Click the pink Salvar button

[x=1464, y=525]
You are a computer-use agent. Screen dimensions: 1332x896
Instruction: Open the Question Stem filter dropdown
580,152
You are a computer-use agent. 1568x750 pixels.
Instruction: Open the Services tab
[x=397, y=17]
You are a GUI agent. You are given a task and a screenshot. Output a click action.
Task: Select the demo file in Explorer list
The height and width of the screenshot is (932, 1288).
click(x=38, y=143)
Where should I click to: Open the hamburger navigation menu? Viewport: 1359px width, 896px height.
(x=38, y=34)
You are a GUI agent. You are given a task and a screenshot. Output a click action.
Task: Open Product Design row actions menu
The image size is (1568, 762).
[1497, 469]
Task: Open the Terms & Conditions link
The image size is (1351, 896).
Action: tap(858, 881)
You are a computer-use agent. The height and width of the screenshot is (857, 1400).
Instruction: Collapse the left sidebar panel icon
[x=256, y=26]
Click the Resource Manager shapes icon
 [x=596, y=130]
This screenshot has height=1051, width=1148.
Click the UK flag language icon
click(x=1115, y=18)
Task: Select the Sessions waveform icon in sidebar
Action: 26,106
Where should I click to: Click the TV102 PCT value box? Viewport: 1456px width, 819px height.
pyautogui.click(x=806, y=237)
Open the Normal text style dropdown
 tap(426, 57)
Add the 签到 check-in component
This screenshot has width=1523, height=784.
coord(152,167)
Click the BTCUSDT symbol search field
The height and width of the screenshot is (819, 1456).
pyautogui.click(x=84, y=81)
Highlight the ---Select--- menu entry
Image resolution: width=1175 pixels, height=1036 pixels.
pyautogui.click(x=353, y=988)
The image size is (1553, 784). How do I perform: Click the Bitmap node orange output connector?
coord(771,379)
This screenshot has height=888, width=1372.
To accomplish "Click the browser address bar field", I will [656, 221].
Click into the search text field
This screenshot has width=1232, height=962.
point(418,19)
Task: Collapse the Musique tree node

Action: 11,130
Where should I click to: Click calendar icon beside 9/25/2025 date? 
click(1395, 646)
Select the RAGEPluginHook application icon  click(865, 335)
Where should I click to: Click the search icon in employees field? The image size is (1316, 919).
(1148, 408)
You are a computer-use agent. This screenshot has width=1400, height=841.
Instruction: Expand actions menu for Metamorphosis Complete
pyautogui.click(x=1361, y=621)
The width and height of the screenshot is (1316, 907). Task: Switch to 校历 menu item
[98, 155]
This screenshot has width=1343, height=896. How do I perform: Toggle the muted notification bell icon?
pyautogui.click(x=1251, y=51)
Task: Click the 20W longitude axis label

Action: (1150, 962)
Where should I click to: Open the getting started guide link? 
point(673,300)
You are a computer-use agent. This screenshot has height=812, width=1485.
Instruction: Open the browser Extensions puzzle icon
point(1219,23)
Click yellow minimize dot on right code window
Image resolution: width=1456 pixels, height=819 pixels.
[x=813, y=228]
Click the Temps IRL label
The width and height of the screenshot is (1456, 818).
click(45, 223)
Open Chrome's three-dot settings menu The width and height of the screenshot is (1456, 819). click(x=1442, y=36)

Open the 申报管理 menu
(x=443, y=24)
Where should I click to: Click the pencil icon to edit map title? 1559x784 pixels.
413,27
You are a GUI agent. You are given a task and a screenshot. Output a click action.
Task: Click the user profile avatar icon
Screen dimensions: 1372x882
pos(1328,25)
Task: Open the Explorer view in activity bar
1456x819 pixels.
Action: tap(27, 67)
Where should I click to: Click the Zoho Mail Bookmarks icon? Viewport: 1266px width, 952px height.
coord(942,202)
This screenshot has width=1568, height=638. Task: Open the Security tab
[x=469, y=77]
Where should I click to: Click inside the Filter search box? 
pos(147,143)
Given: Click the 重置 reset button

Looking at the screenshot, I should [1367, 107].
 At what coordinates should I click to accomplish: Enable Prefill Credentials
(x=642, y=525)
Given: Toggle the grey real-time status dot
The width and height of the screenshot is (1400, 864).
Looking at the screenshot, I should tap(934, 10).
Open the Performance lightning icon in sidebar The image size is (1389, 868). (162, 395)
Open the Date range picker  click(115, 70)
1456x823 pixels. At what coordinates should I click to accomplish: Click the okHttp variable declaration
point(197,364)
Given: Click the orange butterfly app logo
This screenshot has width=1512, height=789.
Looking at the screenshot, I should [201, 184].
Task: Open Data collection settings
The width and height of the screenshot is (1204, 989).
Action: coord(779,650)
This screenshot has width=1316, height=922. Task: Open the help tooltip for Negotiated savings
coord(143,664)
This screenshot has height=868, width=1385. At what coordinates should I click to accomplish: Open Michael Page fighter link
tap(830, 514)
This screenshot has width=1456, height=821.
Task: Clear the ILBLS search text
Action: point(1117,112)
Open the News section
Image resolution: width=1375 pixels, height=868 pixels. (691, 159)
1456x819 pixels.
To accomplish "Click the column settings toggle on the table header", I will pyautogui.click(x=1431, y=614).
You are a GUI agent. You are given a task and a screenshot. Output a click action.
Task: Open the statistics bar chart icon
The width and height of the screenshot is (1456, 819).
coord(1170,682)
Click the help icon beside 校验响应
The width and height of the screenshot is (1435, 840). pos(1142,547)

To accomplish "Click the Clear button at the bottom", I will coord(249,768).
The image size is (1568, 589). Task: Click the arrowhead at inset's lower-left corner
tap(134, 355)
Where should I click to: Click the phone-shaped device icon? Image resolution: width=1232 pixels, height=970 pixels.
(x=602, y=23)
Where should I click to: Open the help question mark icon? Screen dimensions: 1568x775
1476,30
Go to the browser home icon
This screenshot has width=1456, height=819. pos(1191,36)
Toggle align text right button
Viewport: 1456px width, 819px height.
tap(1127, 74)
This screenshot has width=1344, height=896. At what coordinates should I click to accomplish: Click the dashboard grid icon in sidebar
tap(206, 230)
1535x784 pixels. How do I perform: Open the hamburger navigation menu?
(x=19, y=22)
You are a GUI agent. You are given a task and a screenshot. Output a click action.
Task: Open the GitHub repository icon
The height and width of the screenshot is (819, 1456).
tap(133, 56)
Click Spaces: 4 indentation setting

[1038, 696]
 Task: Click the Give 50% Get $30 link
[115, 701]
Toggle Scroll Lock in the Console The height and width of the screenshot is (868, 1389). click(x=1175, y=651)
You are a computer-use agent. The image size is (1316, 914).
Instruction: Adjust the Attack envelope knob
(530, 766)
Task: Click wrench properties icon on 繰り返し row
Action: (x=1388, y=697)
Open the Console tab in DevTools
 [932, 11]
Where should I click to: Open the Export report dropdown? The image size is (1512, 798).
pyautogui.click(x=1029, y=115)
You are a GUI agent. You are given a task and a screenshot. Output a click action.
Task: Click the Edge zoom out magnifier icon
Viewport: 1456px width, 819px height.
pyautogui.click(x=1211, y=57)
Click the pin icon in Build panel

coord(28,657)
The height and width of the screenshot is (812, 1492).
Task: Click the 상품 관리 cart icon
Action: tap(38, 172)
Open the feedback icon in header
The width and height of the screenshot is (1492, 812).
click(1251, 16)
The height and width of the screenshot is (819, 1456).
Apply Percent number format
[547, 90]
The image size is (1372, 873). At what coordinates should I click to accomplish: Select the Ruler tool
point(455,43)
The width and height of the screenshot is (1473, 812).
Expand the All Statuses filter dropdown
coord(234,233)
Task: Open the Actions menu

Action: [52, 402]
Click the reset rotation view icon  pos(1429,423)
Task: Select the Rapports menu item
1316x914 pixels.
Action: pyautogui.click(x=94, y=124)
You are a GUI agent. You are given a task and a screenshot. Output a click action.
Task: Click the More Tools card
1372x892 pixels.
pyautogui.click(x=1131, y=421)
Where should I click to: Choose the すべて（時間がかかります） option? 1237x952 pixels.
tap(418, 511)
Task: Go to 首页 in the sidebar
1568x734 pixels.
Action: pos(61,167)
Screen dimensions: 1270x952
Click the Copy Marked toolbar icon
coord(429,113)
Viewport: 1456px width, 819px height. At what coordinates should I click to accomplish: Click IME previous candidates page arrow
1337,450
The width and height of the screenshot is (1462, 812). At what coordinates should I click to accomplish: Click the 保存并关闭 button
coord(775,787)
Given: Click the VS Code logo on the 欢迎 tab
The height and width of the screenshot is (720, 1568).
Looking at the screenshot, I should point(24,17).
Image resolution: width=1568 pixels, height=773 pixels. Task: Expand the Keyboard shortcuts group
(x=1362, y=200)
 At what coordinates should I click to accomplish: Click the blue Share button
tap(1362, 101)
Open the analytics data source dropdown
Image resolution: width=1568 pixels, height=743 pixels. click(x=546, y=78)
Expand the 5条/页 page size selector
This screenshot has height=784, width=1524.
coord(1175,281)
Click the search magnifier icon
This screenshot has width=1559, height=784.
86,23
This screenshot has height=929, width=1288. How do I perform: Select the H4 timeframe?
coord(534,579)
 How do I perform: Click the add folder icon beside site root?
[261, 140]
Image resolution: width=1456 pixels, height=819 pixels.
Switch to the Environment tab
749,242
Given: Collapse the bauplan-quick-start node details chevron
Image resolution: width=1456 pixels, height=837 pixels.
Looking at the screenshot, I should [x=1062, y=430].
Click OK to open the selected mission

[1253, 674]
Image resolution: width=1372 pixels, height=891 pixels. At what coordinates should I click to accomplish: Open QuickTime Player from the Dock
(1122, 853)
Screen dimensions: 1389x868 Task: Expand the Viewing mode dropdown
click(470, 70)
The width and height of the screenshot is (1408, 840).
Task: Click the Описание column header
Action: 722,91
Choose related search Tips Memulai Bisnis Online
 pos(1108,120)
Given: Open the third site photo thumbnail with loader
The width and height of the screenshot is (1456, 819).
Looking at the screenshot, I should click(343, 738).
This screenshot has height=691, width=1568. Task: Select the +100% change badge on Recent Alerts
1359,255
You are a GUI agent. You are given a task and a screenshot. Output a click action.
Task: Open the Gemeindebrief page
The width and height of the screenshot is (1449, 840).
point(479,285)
====================
Lines containing the string "settings" in the material: report how many there are, with no added words.

▸ **SOLVED EXERCISE**: 3